There scatter'd oft, the earliest of the year,
By hands unseen are showers of violets found;
The redbreast loves to build and warble there,
And little footsteps lightly print the ground.

I have often wondered how Gray could bear to give up these sweet, tender and most natural lines. I have sometimes surmised that he thought them a little too much like Ambrose Philips's verses about children--Namby Pamby Philips, as the Pope set nicknamed that unfortunate writer.

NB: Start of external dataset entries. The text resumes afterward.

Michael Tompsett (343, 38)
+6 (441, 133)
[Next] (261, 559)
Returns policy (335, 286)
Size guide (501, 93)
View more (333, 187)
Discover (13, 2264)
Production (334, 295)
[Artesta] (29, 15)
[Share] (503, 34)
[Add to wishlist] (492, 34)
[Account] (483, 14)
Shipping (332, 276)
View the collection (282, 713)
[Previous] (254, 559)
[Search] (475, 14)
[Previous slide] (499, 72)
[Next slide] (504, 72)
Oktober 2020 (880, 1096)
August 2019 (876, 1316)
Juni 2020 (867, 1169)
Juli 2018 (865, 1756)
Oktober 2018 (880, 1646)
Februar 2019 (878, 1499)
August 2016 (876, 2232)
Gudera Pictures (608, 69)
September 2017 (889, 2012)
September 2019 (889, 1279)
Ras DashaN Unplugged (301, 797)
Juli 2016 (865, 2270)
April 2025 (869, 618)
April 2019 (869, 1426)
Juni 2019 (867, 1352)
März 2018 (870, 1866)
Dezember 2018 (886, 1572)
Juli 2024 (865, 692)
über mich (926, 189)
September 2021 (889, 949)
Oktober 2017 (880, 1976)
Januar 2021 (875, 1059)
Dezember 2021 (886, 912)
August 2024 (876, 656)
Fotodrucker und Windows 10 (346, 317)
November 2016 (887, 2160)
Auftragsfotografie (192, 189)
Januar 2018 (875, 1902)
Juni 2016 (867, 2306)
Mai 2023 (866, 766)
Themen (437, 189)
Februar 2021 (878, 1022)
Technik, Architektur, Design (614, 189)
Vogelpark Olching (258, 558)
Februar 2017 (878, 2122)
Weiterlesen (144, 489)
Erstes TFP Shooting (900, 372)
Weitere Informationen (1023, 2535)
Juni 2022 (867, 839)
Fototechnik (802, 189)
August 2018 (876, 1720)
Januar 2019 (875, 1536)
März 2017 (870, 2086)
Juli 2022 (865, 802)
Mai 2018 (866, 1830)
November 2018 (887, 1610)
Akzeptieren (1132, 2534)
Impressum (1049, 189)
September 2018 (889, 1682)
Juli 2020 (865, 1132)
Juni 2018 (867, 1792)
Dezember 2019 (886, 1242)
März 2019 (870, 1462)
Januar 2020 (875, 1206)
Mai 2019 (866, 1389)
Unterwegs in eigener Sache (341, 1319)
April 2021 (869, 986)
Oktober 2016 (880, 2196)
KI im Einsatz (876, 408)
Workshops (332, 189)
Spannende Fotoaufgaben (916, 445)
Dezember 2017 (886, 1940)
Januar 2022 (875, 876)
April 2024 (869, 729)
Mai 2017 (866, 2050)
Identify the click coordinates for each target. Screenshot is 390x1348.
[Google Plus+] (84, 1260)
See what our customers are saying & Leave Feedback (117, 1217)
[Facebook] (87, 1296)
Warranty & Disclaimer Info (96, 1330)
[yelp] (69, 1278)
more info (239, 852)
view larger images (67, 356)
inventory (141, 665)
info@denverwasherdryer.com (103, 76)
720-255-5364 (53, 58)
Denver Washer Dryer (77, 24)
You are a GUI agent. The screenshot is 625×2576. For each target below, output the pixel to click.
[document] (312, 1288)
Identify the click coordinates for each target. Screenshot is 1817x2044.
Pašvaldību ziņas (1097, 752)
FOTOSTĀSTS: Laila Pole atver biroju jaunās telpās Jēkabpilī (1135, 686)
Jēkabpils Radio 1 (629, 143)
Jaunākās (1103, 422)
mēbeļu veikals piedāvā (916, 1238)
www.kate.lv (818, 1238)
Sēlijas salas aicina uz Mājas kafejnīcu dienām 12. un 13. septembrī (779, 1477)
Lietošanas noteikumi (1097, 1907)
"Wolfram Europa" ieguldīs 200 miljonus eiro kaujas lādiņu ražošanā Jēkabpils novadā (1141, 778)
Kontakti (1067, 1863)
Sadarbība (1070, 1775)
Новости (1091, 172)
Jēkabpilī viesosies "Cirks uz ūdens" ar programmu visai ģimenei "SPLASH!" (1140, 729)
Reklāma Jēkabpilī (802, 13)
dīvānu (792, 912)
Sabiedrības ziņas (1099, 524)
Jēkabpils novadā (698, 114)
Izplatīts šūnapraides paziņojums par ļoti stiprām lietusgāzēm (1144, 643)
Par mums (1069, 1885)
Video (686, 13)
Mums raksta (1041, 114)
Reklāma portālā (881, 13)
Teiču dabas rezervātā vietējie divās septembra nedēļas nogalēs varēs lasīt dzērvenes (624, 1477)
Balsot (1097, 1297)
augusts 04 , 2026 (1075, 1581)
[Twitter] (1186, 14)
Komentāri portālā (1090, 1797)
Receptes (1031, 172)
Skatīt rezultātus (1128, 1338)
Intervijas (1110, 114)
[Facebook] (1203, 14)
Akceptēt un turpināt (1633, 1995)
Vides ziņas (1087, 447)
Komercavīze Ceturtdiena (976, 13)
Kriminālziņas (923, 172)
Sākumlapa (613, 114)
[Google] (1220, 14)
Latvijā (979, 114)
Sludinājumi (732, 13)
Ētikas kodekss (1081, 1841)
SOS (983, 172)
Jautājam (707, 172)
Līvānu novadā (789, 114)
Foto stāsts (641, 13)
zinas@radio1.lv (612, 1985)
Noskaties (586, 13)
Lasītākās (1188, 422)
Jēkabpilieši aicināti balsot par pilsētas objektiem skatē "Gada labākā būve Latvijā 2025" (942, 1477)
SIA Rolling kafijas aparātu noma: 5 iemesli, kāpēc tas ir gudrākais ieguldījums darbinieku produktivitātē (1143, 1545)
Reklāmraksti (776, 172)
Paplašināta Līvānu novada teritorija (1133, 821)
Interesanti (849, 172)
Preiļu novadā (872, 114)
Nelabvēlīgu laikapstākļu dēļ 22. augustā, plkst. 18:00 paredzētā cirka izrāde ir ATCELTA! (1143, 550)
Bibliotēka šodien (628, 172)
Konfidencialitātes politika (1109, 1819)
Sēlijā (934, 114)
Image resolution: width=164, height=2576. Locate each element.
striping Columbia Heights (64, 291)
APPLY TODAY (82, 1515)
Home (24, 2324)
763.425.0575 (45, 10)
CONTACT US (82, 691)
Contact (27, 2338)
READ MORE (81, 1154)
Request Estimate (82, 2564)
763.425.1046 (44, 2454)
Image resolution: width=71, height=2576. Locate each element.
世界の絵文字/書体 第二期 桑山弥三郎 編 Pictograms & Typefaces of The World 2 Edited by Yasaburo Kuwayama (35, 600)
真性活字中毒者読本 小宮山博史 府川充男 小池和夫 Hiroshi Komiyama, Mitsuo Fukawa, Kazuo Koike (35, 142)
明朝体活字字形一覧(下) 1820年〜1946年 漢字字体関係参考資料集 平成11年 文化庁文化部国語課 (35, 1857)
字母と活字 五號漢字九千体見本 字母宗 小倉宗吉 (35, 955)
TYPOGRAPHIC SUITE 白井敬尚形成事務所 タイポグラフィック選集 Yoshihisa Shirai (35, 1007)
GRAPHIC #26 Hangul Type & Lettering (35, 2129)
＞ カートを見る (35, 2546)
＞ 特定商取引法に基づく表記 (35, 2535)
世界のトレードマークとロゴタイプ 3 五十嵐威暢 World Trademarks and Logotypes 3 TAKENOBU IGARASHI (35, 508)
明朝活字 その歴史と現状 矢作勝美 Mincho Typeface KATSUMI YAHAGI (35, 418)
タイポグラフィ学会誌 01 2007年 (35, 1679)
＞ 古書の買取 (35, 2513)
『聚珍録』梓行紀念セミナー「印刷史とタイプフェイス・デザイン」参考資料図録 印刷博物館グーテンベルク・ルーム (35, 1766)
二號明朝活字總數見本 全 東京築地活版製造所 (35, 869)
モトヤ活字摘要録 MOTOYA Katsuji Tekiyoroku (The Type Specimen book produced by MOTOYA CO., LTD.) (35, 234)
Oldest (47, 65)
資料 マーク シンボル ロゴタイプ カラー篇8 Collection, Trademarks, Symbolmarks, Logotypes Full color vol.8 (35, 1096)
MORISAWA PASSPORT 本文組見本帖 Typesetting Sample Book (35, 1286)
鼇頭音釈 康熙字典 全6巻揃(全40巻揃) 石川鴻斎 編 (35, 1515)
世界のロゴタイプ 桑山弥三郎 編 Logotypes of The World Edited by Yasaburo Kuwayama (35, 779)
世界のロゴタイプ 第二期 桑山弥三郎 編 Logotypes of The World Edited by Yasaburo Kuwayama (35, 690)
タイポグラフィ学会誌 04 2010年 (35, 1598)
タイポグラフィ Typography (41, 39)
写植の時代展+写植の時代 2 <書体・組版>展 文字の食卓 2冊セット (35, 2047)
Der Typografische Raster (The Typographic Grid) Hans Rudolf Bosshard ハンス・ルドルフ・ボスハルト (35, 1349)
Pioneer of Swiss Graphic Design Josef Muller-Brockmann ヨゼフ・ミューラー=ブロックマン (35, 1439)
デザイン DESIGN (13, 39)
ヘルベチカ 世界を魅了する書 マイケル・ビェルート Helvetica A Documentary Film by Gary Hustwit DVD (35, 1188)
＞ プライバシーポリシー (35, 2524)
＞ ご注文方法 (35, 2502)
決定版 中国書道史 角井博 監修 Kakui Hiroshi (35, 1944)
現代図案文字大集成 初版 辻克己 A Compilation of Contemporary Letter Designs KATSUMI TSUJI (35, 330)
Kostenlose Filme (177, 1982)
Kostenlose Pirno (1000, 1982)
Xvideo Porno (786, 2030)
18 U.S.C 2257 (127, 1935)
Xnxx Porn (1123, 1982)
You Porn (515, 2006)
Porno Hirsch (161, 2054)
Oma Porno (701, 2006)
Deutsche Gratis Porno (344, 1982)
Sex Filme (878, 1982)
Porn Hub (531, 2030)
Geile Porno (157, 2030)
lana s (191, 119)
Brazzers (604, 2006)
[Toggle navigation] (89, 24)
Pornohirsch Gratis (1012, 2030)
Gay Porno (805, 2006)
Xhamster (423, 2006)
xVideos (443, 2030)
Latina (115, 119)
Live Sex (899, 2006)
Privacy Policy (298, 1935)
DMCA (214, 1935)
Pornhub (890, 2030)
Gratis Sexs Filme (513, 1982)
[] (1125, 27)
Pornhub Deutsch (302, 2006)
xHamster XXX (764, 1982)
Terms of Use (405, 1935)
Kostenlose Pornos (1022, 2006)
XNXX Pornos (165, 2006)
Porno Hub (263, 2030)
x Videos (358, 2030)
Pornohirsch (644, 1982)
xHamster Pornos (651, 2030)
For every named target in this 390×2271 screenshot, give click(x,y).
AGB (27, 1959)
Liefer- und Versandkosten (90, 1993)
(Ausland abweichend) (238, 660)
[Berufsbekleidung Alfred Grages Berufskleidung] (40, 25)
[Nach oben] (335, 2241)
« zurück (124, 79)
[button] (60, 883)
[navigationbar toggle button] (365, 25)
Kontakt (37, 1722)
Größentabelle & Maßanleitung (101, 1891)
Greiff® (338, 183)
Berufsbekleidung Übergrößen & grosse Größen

I lingered about the churchyard until that long twilight, of which we know nothing in America, began to grow dimmer and dimmer. If it was still before, it seemed all the stiller now. I was glad that I had waited so long, because by doing so I understood all the better how true the Elegy is to nature. The neighborhood, with its agreeable variety of meadow and wood, has all the hundred charms of the gentle and winning English scenery. The hush, hardly broken even by the songs of the birds, brought forcibly to my mind that beautiful line of the Elegy: "And all the air a solemn stillness holds;" while that other line: "Now fades the glimmering landscape on the sight," is exactly true. The landscape did glimmer, and as I watched the sun go down, I pleased myself with the fancy that I was sitting just where the poet sat, as he revolved those lines which the world has got by heart. Just then came the cry of the cattle, and I knew why Gray wrote: "The lowing herd winds slowly o'er the lea," nor did I fail to encounter a plowman homeward plodding his weary way.